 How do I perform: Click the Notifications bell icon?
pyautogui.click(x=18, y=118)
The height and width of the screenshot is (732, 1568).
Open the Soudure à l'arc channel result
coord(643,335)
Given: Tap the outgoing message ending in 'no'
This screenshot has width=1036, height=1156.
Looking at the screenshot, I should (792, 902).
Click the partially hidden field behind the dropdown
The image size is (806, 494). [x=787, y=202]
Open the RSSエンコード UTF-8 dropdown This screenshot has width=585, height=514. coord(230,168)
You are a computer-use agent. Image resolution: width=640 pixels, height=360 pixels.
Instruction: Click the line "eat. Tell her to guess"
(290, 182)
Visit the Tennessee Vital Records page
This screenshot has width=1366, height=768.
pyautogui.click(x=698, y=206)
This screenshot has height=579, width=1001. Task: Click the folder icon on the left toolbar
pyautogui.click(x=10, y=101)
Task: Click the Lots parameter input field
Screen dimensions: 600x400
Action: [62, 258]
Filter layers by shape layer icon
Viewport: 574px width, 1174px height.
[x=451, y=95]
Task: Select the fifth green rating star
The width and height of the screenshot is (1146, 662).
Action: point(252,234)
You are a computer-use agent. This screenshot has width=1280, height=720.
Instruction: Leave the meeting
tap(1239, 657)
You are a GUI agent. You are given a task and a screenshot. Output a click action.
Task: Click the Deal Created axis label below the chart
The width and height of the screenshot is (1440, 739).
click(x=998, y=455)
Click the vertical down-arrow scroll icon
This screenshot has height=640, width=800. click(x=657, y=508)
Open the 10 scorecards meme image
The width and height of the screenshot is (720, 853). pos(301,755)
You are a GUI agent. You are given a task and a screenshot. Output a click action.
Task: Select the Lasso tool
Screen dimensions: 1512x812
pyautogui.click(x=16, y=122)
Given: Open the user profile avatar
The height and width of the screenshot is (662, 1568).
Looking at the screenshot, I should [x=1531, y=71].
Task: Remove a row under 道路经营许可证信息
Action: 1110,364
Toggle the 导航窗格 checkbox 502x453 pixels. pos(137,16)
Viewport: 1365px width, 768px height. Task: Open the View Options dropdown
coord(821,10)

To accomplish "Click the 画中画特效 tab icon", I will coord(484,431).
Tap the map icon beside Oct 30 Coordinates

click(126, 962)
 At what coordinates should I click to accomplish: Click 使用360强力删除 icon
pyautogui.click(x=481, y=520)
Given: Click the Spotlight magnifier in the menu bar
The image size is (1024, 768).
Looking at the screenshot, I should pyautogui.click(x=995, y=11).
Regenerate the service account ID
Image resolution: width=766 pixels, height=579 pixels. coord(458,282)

▸ PROBLEM
Your task is to copy each line of the data above that holds "Select".

▸ EXERCISE RESULT
Task: Select the fifth green rating star
Task: Select the Lasso tool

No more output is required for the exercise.